» **SET TASK**
Copy every one of the records below verbatim, keeping each line as it appears.

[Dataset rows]
────────────────────────────────────────
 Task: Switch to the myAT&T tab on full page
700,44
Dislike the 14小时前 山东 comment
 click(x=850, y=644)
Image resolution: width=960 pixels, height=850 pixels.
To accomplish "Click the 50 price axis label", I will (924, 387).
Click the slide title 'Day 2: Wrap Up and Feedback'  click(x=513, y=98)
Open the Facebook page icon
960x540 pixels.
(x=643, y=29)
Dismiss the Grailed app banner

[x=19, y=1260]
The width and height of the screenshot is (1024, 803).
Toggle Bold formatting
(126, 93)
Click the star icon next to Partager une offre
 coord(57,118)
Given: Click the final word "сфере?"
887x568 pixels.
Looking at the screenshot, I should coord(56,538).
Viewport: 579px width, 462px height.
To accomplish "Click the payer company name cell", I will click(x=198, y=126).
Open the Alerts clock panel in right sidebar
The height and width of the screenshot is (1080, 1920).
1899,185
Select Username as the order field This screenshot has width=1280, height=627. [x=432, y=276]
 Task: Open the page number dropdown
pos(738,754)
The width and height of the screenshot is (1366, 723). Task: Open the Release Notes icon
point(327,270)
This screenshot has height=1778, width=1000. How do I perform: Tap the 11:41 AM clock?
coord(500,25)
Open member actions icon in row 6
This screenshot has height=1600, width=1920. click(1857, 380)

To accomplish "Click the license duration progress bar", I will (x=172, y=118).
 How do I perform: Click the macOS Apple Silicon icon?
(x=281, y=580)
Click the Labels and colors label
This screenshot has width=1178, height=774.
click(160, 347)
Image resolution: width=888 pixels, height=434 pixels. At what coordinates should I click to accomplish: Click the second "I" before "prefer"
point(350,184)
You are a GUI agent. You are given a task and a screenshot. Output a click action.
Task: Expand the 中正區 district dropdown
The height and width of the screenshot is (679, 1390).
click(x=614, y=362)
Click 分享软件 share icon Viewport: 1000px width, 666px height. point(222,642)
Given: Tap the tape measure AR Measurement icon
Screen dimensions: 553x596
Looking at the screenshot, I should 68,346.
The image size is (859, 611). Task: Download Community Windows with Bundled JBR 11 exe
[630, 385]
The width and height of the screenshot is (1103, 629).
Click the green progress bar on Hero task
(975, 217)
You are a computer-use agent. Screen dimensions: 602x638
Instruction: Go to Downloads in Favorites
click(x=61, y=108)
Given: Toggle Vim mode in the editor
────────────────────────────────────────
» **EXERCISE RESPONSE**
 Task: Switch to the myAT&T tab on full page
700,44
Dislike the 14小时前 山东 comment
 click(x=850, y=644)
Image resolution: width=960 pixels, height=850 pixels.
To accomplish "Click the 50 price axis label", I will (924, 387).
Click the slide title 'Day 2: Wrap Up and Feedback'  click(x=513, y=98)
Open the Facebook page icon
960x540 pixels.
(x=643, y=29)
Dismiss the Grailed app banner

[x=19, y=1260]
The width and height of the screenshot is (1024, 803).
Toggle Bold formatting
(126, 93)
Click the star icon next to Partager une offre
 coord(57,118)
Given: Click the final word "сфере?"
887x568 pixels.
Looking at the screenshot, I should coord(56,538).
Viewport: 579px width, 462px height.
To accomplish "Click the payer company name cell", I will click(x=198, y=126).
Open the Alerts clock panel in right sidebar
The height and width of the screenshot is (1080, 1920).
1899,185
Select Username as the order field This screenshot has width=1280, height=627. [x=432, y=276]
 Task: Open the page number dropdown
pos(738,754)
The width and height of the screenshot is (1366, 723). Task: Open the Release Notes icon
point(327,270)
This screenshot has height=1778, width=1000. How do I perform: Tap the 11:41 AM clock?
coord(500,25)
Open member actions icon in row 6
This screenshot has height=1600, width=1920. click(1857, 380)

To accomplish "Click the license duration progress bar", I will (x=172, y=118).
 How do I perform: Click the macOS Apple Silicon icon?
(x=281, y=580)
Click the Labels and colors label
This screenshot has width=1178, height=774.
click(160, 347)
Image resolution: width=888 pixels, height=434 pixels. At what coordinates should I click to accomplish: Click the second "I" before "prefer"
point(350,184)
You are a GUI agent. You are given a task and a screenshot. Output a click action.
Task: Expand the 中正區 district dropdown
The height and width of the screenshot is (679, 1390).
click(x=614, y=362)
Click 分享软件 share icon Viewport: 1000px width, 666px height. point(222,642)
Given: Tap the tape measure AR Measurement icon
Screen dimensions: 553x596
Looking at the screenshot, I should 68,346.
The image size is (859, 611). Task: Download Community Windows with Bundled JBR 11 exe
[630, 385]
The width and height of the screenshot is (1103, 629).
Click the green progress bar on Hero task
(975, 217)
You are a computer-use agent. Screen dimensions: 602x638
Instruction: Go to Downloads in Favorites
click(x=61, y=108)
Given: Toggle Vim mode in the editor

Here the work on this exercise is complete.